Lymphocyte function in human bone marrow: III. Isotype commitment, metabolic and secretory characteristics of immunoglobulin producing cells

Abstract

We have examined the functional and metabolic properties of immunoglobulin (Ig)-secreting cells in adult (rib) bone marrow, the tissue which provides the major proportion of serum Igs. In the absence of polyclonal activators, high rate Ig production (1–2 μg/day/10 6 marrow mononuclear cells) was sustained from the beginning of culture throughout 2 weeks and then declined. Ten percent of the Ig secreted was of the IgM isotype and IgG/A made up the remainder at equal proportions.
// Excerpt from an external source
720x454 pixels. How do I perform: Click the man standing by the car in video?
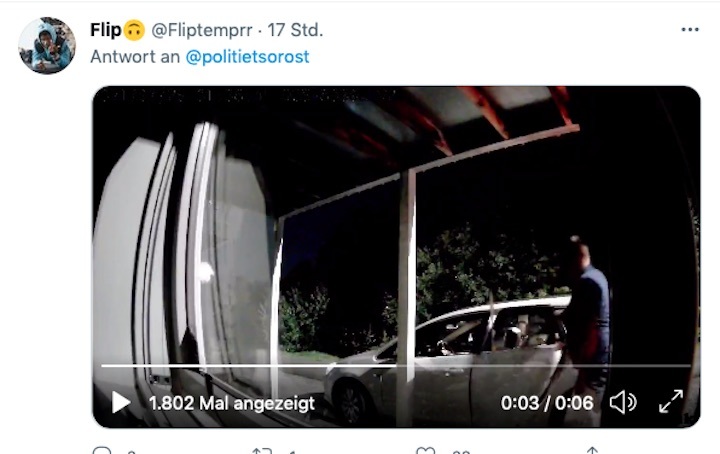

Infection of marrow cells with Epstein-Barr virus (EBV) induced the production of large amounts of IgM, but virtually all IgG/A-committed cells were refractory to stimulation with EBV. Both EBV-induced and the “spontaneous” Ig production was inhibited by cycloheximide, but only EBV-induced IgM production was blocked by hydroxyurea and γ-irradiation. The polyclonal activators PHA and PWM induce suppressor-T-cell activity in marrow cultures. This suppressor function involves nonproliferating cells which acquire suppressive activity 3–4 days after mitogenic activation. Prednisolone and cyclosporine A modulate Ig production in cultures of peripheral lymphocytes but had no effect on Ig secretion in marrow cell cultures. This observation was reminiscent of the absent or at best marginal short-term effects on in vivo serum Ig levels which is typical for these drugs. Our observations suggest that the marrow Ig-producing B-lymphoid cell compartment shows major differences to other tissue sites with respect to (a) properties of the Ig-secreting cells (b) the immunoregulatory activities able to control their function, and (c) the response of these cells to clinically important drugs.